▶ **Direction 1**:
In the text on TLS and certificate tooling, what does OCSP stand for?
▶ **Direction 2**:
Reproduce the part of the text on TLS and certificate tooling from "[3]Obviously not by" up to and including "unless strictly required.".

▶ **Source document**:
+===+

Nonetheless, documenting the resulting solutions, and providing best practices, should be as important as the actual implementation. Furthermore, we could think of also touching ancillary topics such as proper cryptographic material life-cycle, implementation vulnerability assessment, configuration validation (and even enforcement) of related technologies.

[3]Obviously not by reimplementing the TLS protocol, but by reusing existing libraries, or even servers, and just focusing on properly configuring the underlying solution.

3   Functionalities

In order to meet the goals stated in the previous section, we must provide at least the following functionalities, however always keeping in mind that although we handle these aspects, they shouldn't be exposed to the operator, unless strictly required.

It must be noted that some of these functionalities will be embodied as custom tools or as extensions to existing solutions, meanwhile others are recurring throughout all of them (such as cryptographic material life-cycle, policy enforcement or vulnerability assessment). Therefore below we only list the crosscutting concerns, possibly hinting to their usage, but each solution will certainly involve a mixture.

Certificate life-cycle

Starting with the easiest task, we should provide the user with tools that enable:

  • creation of CSR (Certificate Signing Request) for a set of specific use-cases, such as server or client, taking into account the best practices to derive other attributes, such as expiration, etc.;
  • in case client certificates are required, the proper configuration of servers to verify CRL (Certificate Revocation List) and OCSP (Online Certificate Status Protocol) of the issuer CA (Certificate Authorities);
  • in case client certificates are required, but only custom CA's are accepted, the management of their certificates independent of the OS provided trusted root certificates;
  • if needed, a simplified local CA, for issuing certificates used internally inside the application, most likely between its components, or when authenticating clients based on certificates issued by the application itself; the focus, as opposed to other CA solutions, is on unsupervised automation, thus balancing this property with the requirement of security;

Cryptographic material life-cycle

Because in computer security, a system is said to be as secure as its weakest link, and in case of TLS the weakest link can in fact be the private key itself, the best solution would be to use HSM (Hardware Security Modules). However "in-the-cloud" --- letting aside the too many layers of virtualization, each adding potential attack vectors --- such a solution is unfeasible on a large scale due to its incurring costs. For example one could imagine using Amazon's CloudHSM [AWS-HSM] for a couple of large EC2 VM's playing the role of TLS termination; but using one for each internal VM (or even service) would be prohibitive.

+===+

▶ **Data lines**:
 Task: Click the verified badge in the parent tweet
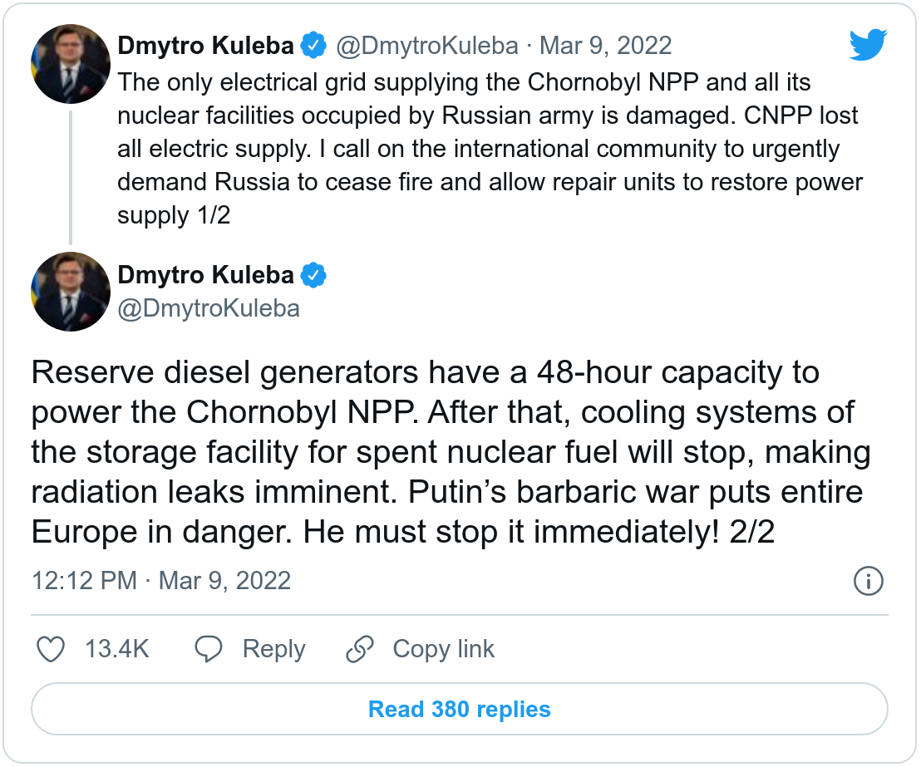click(x=313, y=45)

+===+

▶ **Written reply 1**:
Online Certificate Status Protocol

▶ **Written reply 2**:
[3]Obviously not by reimplementing the TLS protocol, but by reusing existing libraries, or even servers, and just focusing on properly configuring the underlying solution.

3   Functionalities

In order to meet the goals stated in the previous section, we must provide at least the following functionalities, however always keeping in mind that although we handle these aspects, they shouldn't be exposed to the operator, unless strictly required.